The replay, revisited
There's one more thing in that old post I want to come back to, because it's the piece I've thought about most.
I used an analogy back then about watching a footy game on replay when you already know your team wins. The opposition scores early, your best player gets sent off, it's 18–0 — and you're not worried, because you know the score. I said that having an inspiring vision for your future works the same way: when you "know the score" of your life, the setbacks along the way lose their power to rattle you.
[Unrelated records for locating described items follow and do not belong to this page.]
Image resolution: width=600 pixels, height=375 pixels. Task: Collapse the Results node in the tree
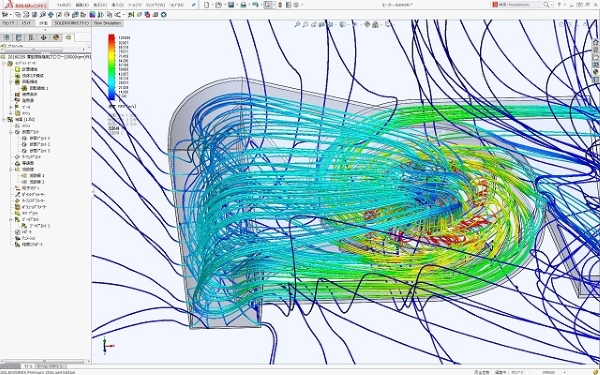[4, 120]
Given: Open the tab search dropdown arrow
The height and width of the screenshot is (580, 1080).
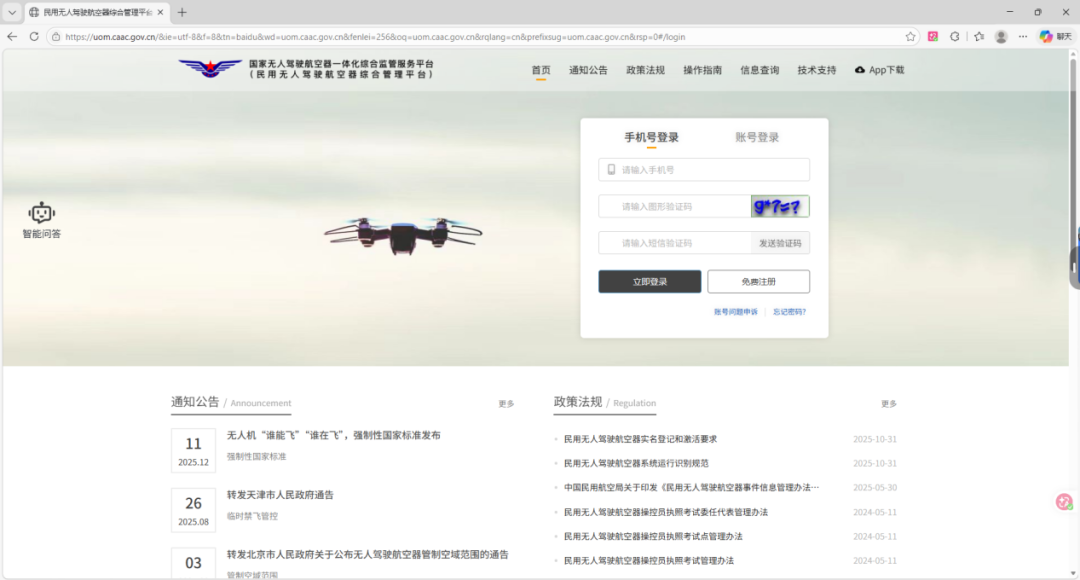Looking at the screenshot, I should [12, 12].
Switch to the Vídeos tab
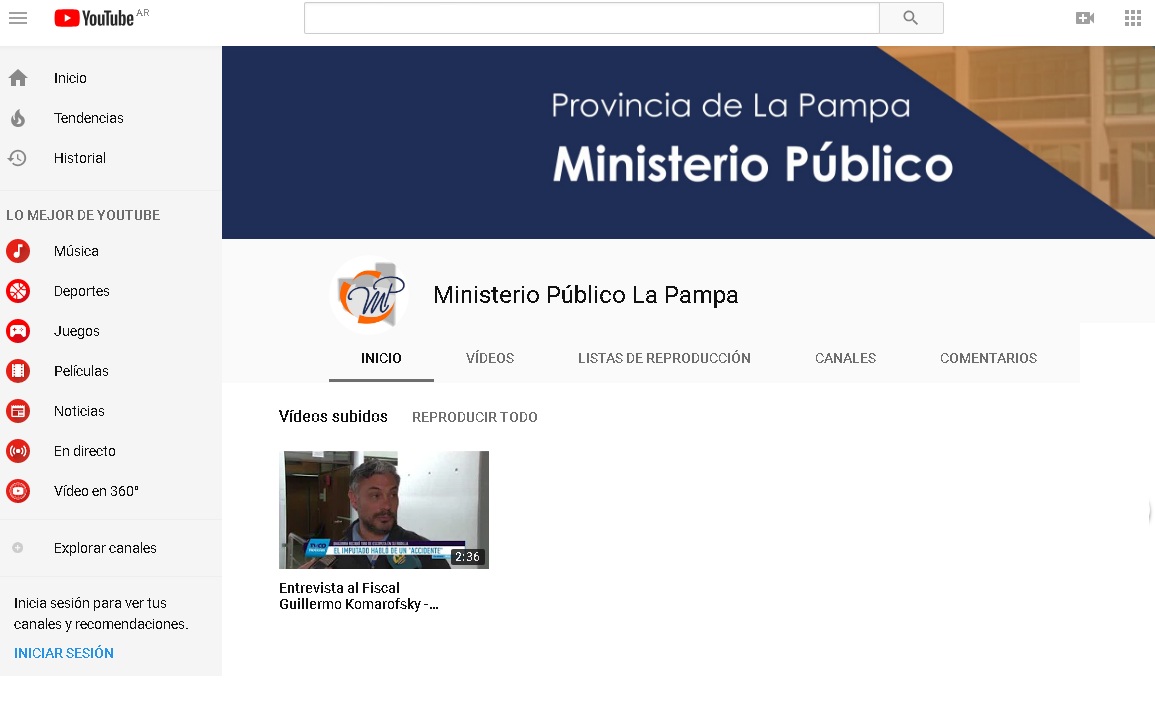 coord(490,358)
Five years later, I still stand by that analogy. But I'd add something to it that only hindsight could teach me.
In 2020, I thought knowing the score meant knowing the scoreline — the specific vision, the detailed picture of where you'd be in two, three, five years. And here's my honest confession: almost nothing about my life right now matches the picture I would have drawn in 2020. The game I was watching and the game that got played were different games. Different opposition, different injuries, different weather, and a few tries scored from moves I didn't know were in the playbook.
And yet the deeper claim was still true. Because what actually carries you through isn't knowing the scoreline. It's knowing the team. Knowing that whatever gets thrown, the response is going to show up — the tenacity, the adaptability, the refusal to stay down past the count. That part I did know in 2020, and that part didn't let me down. The vision changed a dozen times. The person holding the vision is what held.
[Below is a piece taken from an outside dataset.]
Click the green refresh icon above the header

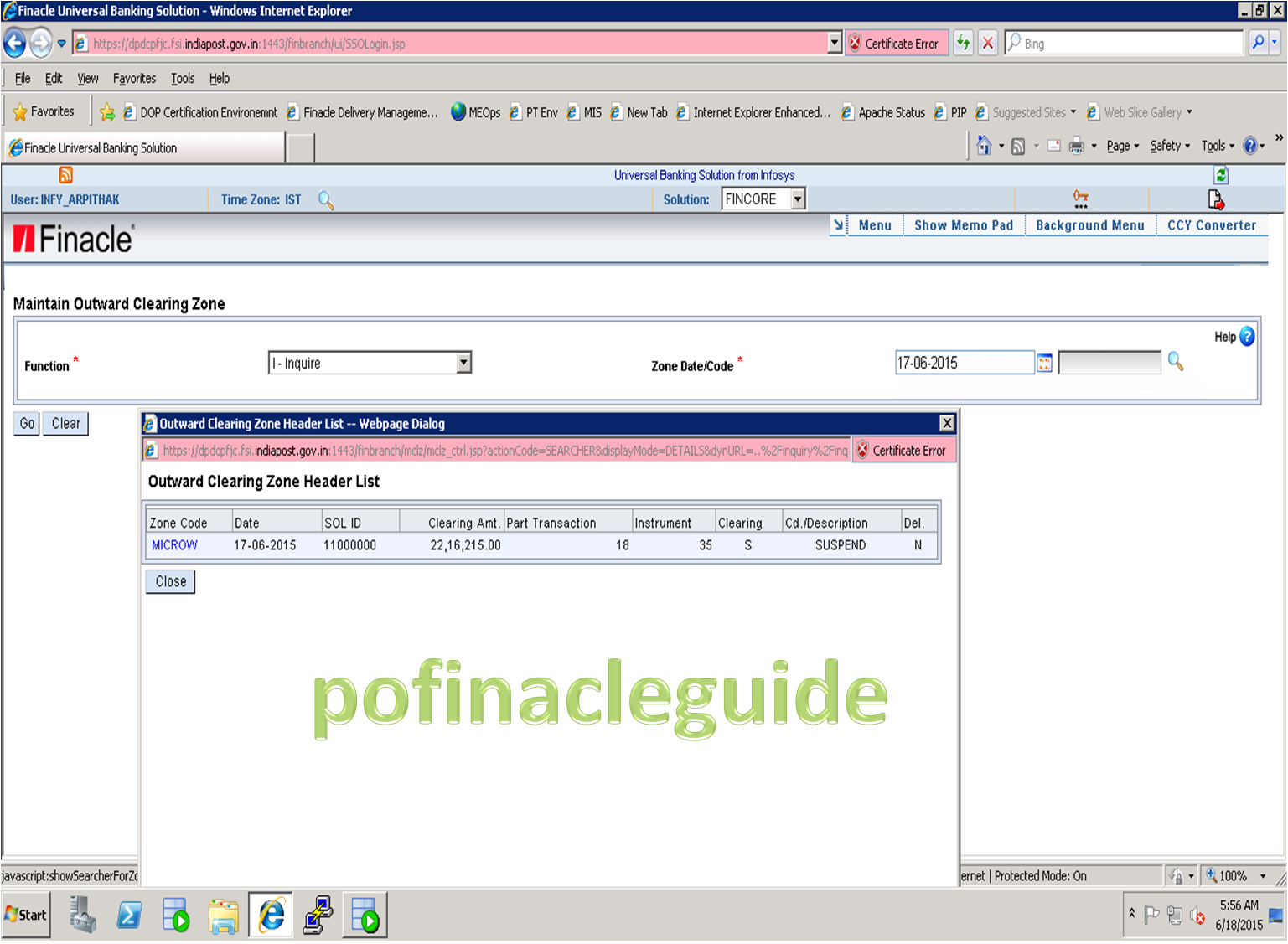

So if I could send one amendment back to the bloke writing that post in his lockdown lounge room, it would be this: hold the vision, but hold it loosely. It's not a map. It's a compass. Its job was never to predict your future — its job was to keep you facing forward while the future sorted itself out.
For the next one
Because there will be a next one. That was the whole point of the original post, and it's the point I'm doubling down on now with five more years of evidence in hand.
I don't know what it will be, and neither do you. Past me spent an entire summit-load of national optimism failing to predict 2020, so I won't embarrass myself with specifics. But some year — maybe soon, hopefully not — something is going to arrive that turns the tables over again. And when it does, the cycle will restart: the shock, the bad predictions, the aching for "the end," the slow dissolve into a new normal nobody voted for.
So this post is partly for you, and partly, honestly, for me. It's a letter left in the drawer for whoever's standing in the next 2020 — a note from someone who has now watched a curve ball across its whole arc, from the moment it left the pitcher's hand to the point, years later, where you can barely remember which dents in your life it's responsible for.
The note says: it will not end the way you imagine, on the schedule you imagine, and you will be wrong about nearly every detail. None of that will matter. Accept that these things happen. Embrace the now. Face forward. And trust the team — because five years from now, you'll be the one looking back, grading your own homework, and discovering that the game you lost track of was one you were winning all along.